(Listing for locating described items)
** BEGIN **

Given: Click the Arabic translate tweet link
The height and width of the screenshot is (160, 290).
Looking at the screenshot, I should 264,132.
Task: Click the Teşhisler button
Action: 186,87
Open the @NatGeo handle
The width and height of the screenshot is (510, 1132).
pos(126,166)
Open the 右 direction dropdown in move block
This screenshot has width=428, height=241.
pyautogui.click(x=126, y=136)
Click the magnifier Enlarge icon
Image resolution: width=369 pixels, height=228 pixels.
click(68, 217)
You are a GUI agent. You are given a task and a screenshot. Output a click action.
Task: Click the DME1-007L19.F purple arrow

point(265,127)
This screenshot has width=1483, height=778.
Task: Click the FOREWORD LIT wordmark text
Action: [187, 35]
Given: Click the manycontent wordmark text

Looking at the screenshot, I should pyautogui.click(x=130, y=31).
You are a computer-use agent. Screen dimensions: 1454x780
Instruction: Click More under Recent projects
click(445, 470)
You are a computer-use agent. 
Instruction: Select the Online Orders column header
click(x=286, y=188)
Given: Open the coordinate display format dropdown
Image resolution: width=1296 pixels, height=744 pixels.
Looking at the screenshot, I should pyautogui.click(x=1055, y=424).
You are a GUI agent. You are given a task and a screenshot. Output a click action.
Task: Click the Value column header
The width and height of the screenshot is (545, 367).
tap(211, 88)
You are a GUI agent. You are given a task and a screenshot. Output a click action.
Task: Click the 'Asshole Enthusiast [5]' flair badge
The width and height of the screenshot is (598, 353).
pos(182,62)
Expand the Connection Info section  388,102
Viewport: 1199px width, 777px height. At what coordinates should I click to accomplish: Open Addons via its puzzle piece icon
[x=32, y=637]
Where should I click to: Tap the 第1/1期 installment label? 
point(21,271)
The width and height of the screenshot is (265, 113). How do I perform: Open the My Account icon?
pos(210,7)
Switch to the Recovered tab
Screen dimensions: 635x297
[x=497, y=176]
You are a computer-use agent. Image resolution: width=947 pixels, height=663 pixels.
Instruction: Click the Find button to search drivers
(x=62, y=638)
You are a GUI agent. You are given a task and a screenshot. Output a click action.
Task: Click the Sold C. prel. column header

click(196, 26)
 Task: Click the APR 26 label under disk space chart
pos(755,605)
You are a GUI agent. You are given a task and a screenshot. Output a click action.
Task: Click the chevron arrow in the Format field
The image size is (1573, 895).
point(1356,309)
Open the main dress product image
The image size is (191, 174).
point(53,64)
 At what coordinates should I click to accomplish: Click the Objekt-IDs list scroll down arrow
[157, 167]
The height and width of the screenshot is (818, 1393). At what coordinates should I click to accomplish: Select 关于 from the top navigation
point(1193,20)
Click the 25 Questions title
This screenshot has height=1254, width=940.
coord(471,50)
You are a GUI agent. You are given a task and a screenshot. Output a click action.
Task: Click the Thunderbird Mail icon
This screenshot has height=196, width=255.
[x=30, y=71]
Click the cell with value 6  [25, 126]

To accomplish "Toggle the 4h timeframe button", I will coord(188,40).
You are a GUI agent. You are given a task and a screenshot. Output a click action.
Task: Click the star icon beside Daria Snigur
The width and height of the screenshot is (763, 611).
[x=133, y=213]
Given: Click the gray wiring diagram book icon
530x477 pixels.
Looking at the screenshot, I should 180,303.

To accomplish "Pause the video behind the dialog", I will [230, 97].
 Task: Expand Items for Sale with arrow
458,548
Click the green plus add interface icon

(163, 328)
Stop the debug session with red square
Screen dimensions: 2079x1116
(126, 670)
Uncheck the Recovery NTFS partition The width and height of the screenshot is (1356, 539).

** END **

Recast the listing, from its first line up to and including the line containing "pos(126,166)", as a Markdown table with the columns Row and Line. Number each row and skip any blank lines.

| Row | Line |
|---|---|
| 1 | Given: Click the Arabic translate tweet link |
| 2 | The height and width of the screenshot is (160, 290). |
| 3 | Looking at the screenshot, I should 264,132. |
| 4 | Task: Click the Teşhisler button |
| 5 | Action: 186,87 |
| 6 | Open the @NatGeo handle |
| 7 | The width and height of the screenshot is (510, 1132). |
| 8 | pos(126,166) |